CYBER CRIME AGAINST WOMEN
Aishwarya Rai continues to be my dream actress since the day she appeared in the Indian cinemas for the first time. I have a chosen league of movie stars, television actors and media entertainment personalities whom I love to watch on the TV screen as well as in real life. Believe me, I was equally fascinated as well as shocked when I found them in the interent. I was fascinated because Facebook and Orkut helped me to connect with them, see their very private self. I was shocked because when I Google searched their names I got to see ugly sides of their public life. I know, there are thousands of “FANS’ like me who continuously lookout for new developments in their matinee idol’s lives. But there are “fans” who love to cherish these poor human beings in other ways. I saw Aishwarya’s “not wanted” pictures in some “Hot sites”. Others were also not spared, Katrina, Ceilina Jeitly, Raima Sen …….to name a few. Go for name searching in Orkut or Facebook and you will find umpteen numbers of good, bad, worst and even worser sites depicting female actors in unwanted ways. Cyber tactics are responsible for this. Most of the ‘hot pictures’ some one gets to see of these actors are doctored pictures .Some victims get to know this to their utter shock and , some feel the best way to reduce the menace is to avoid and ignore the paparazzi. But the problem is not limited to sexual depiction only. There are sites to hate them ,there are sites made *with* these poor human beings to show women from all walks of life what mutilation of virtual life could be, and there are people who love to let other know “see this woman of silver screen can beg for virtue”. Stalking, spreading bad gossips, threatening and blackmailing with already available pictures of these actors by cyber assistance have become a cake walk for perpetrators. What amuses me more is these women are even not spared when they want to network with their friends and family through social networking sites like Facebook or Myspace. Way back, I came across such impersonated profiles of leading TV stars which promised to give a “good time” once chatting session starts. My own cousin being in the film fraternity, I know personally how these poor victims of cyber crime can react.
The question is who does it and why it is done? One truth which surprises me is, the perpetrator could generally be a die hard fan who wants to come in touch with the actor by hook or crook. Again, doing pornography business with already available avatars of “wanted” faces is off course a lucrative venture…….well, once the technology works for the entrepreneur, there is no need to hire real life “models” .Ex spouses also fill the fuel sometimes.

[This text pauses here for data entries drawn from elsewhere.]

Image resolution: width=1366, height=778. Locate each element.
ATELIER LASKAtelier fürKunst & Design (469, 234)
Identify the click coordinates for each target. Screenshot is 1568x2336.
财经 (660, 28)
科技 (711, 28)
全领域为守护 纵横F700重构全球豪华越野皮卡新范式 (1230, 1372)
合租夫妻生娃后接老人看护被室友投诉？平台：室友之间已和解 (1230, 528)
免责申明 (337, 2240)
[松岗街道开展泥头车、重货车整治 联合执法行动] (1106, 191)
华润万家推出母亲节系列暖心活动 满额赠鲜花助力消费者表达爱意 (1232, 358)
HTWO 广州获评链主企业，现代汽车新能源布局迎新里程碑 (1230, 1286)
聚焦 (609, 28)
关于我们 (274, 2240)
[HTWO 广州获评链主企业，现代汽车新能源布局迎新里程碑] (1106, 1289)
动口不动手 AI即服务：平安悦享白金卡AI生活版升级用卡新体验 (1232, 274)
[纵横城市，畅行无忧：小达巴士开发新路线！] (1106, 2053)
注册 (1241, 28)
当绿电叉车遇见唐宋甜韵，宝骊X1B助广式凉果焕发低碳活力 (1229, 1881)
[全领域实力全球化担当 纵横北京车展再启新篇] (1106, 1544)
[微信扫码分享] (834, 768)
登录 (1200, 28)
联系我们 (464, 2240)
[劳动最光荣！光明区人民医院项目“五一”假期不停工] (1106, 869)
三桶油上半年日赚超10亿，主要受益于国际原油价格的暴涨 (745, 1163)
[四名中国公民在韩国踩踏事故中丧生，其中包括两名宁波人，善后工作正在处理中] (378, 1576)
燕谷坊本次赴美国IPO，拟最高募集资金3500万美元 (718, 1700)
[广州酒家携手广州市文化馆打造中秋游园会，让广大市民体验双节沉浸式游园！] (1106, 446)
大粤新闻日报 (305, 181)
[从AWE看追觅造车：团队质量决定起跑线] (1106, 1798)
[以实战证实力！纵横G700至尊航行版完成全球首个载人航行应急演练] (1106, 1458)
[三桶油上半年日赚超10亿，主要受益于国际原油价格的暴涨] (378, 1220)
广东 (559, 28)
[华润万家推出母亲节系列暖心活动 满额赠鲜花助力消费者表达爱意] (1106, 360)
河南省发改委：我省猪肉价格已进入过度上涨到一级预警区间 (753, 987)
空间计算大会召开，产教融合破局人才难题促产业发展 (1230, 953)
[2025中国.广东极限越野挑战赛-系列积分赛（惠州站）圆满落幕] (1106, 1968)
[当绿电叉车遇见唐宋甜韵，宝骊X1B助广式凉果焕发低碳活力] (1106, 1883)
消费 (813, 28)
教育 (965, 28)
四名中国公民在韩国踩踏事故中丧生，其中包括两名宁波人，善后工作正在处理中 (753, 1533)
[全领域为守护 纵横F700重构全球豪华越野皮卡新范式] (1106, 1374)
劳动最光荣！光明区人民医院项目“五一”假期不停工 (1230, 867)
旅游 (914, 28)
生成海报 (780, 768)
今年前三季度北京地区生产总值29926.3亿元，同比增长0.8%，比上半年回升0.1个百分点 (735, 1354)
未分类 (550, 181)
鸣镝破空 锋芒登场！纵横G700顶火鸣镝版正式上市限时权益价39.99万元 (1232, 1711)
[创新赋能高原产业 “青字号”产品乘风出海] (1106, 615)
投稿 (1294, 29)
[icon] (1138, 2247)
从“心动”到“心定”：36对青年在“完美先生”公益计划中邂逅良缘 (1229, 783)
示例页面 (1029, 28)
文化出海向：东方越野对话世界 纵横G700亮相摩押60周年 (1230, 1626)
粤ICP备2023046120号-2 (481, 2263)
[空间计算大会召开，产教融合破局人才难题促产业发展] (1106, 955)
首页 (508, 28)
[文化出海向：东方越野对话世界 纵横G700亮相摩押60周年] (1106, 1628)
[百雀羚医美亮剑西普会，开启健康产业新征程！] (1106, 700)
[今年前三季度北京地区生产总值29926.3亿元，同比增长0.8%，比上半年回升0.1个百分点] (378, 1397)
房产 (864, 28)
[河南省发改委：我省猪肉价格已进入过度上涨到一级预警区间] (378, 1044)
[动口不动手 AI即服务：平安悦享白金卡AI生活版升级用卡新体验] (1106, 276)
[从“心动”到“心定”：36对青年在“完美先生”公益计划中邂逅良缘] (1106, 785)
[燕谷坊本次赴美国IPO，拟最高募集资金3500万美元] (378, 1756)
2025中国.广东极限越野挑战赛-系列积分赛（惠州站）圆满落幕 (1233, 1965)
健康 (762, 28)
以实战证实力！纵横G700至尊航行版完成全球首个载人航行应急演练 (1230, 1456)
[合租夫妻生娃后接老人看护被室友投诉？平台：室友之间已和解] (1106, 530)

When a fraction of these cases get reported, most of the time, more than the police, media investigates the issue and these piles up the humiliation. Imagine when the victim is an upcoming star having a good academic background (especially those who have chosen profession in media and entertainment leaving conventional job offers) and an erudite family and friend circle to lie upon, what psychological stress her peers could go through, leave her own mental state of affairs. No doubt, many times such types of cases are registered faster and given good priority for the name sake. But that does not solve the problem always. A personal meeting with the ‘heart throb’ and ‘promises’ to remove the links may end the case before the Judiciary gets the chance to experiment the case with newly formed protective laws. The story does not end here, this sets an example for other die hard fans to find out better ways to interact with the chosen actors.
Does any one care that this adds up to cyber harassments and the law remains mute spectator?